I'm a lawyer. I have been practising law for 31 years. I spend a lot of time dealing with immigration files, particularly from Asia—Taiwan, Hong Kong, and mainland China.
Mr. Chairman and members, if these amendments are passed, we are going to lose confidence. Somebody who is highly qualified can wait for years and then be told by an officer, “Sorry, thank you very much for your application; I just got instructions from the minister, and I'm going to return your file. Thank you very much.”
I don't think that is fair. I don't think it is the Canadian way of doing business.
We are highly regarded internationally, and to have this kind of a law adopted, and then for me to present it to my community and prospective immigrants overseas, you can see the negative impact Canada is going to face as a result.
Mr. Chairman, there are already powers for this; you have already heard evidence in the submissions to you that the current law, the act and the regulations, allow the minister to do what she has announced she wants to do. The previous government did that. You can identify certain workers, the IT workers, for instance, and speed up their applications and have a special project to bring them in. But it did not work. Why? Because there was no coordination between the various government departments. There are other departments that are holding you up.
Why don't you use the wide network that the Department of Foreign Affairs and International Trade has worldwide? They know the overseas community well. We could tap into their expertise, their information, their intelligence. Work with them to find the immigrants we want. The minister has the power to do that under current law. Why don't we do that, and go out and actively recruit the skilled workers we need for our labour market? We don't have to fundamentally change the system. In 1976, when there was to be a big change to the system, a green paper was issued and there were wide public consultations. Everybody had input into this process.

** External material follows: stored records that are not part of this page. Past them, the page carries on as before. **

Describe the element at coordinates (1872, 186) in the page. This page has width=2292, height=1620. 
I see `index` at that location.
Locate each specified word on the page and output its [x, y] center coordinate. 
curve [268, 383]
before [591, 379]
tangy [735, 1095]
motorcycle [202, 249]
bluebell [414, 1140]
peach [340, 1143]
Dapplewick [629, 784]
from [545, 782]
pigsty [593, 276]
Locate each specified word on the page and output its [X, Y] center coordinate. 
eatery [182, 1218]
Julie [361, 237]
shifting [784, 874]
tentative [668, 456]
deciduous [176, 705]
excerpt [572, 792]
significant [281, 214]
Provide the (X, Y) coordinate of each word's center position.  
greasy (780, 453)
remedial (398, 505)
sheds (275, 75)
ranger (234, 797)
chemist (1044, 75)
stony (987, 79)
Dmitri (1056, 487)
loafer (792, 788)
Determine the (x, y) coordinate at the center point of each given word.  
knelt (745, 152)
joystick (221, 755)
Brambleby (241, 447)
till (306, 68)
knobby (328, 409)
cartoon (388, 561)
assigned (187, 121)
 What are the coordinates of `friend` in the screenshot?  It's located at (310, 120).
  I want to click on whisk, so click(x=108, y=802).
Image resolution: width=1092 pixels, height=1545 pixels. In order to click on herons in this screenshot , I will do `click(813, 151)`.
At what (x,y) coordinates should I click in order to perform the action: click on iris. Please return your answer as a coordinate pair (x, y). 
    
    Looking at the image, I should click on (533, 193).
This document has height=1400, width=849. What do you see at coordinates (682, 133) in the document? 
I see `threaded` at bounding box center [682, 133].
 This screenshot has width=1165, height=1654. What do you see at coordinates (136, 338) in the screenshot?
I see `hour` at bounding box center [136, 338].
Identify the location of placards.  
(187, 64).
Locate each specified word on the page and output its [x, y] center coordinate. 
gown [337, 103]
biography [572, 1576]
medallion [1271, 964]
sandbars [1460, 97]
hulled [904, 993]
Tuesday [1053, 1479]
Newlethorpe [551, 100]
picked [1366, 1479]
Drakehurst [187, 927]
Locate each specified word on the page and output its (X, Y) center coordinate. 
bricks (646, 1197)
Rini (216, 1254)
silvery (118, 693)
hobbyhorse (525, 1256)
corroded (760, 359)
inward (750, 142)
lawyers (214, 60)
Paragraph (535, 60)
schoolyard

So I submit to you, Mr. Chairman, that the proposed law is bad and the process is bad. We don't have to do it this way. It is important that we take this out. Let us have a proper proposal and draft legislation in front of Parliament and, more importantly, the draft instructions the minister is going to issue. Let us take a look at them and have input, and then we will come back with a very good Canadian legal framework for our prospective immigrants.